Stored items:
+++

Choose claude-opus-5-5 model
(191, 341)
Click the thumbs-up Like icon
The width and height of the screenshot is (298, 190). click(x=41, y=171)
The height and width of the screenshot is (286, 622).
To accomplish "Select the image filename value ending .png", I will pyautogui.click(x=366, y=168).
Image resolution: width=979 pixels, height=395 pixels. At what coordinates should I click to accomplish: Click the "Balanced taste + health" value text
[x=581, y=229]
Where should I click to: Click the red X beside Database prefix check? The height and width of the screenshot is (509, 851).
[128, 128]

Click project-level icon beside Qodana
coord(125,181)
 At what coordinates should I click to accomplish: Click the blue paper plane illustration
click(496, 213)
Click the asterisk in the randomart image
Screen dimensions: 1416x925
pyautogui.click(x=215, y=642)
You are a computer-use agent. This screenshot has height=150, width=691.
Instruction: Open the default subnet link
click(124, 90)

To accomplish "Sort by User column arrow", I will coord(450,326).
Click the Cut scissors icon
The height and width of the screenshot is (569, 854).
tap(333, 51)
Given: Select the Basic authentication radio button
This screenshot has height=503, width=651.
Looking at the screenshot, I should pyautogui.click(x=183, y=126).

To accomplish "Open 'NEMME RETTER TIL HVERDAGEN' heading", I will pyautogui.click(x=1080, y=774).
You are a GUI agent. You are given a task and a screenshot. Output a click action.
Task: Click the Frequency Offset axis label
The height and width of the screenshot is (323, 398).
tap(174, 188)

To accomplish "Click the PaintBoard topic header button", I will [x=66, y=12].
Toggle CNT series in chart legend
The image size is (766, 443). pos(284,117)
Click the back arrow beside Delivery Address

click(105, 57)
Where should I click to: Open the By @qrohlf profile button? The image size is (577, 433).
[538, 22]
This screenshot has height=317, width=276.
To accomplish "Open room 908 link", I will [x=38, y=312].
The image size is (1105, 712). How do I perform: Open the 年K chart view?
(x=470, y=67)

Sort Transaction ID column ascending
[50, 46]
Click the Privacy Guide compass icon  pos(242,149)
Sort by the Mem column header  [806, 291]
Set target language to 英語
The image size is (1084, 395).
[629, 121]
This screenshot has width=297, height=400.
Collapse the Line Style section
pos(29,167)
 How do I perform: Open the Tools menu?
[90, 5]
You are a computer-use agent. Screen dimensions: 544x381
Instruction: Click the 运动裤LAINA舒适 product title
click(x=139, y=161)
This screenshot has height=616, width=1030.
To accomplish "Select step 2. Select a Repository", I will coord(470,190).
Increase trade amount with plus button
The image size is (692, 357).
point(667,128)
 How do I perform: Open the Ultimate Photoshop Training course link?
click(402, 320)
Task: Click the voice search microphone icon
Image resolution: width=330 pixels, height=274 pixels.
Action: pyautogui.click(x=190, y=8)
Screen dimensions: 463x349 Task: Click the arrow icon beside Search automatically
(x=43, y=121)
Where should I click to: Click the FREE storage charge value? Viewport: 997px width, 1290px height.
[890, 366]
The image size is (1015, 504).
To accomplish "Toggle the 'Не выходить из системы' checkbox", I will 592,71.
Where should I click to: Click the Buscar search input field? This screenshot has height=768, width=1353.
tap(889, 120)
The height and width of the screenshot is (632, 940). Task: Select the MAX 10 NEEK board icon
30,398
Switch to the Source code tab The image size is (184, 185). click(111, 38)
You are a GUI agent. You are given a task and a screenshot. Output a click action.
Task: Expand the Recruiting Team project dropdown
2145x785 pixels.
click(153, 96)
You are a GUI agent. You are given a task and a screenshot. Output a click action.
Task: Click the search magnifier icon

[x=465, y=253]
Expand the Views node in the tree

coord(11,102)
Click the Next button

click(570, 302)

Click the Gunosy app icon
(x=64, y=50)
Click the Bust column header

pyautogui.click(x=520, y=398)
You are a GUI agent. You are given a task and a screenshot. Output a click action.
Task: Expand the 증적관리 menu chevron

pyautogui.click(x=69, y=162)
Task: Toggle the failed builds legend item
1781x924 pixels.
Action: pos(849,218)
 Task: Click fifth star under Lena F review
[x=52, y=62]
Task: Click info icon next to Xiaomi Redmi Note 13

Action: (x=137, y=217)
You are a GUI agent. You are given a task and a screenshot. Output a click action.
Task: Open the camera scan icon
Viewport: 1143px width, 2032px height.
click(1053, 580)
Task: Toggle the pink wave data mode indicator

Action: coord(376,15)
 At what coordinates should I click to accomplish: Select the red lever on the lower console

+++

## TASK GOAL
Only the lines from the one containing "Task: Click info" through the last line of the entries above should be copied, exactly as written.

## EXPECTED OUTPUT
Task: Click info icon next to Xiaomi Redmi Note 13

Action: (x=137, y=217)
You are a GUI agent. You are given a task and a screenshot. Output a click action.
Task: Open the camera scan icon
Viewport: 1143px width, 2032px height.
click(1053, 580)
Task: Toggle the pink wave data mode indicator

Action: coord(376,15)
 At what coordinates should I click to accomplish: Select the red lever on the lower console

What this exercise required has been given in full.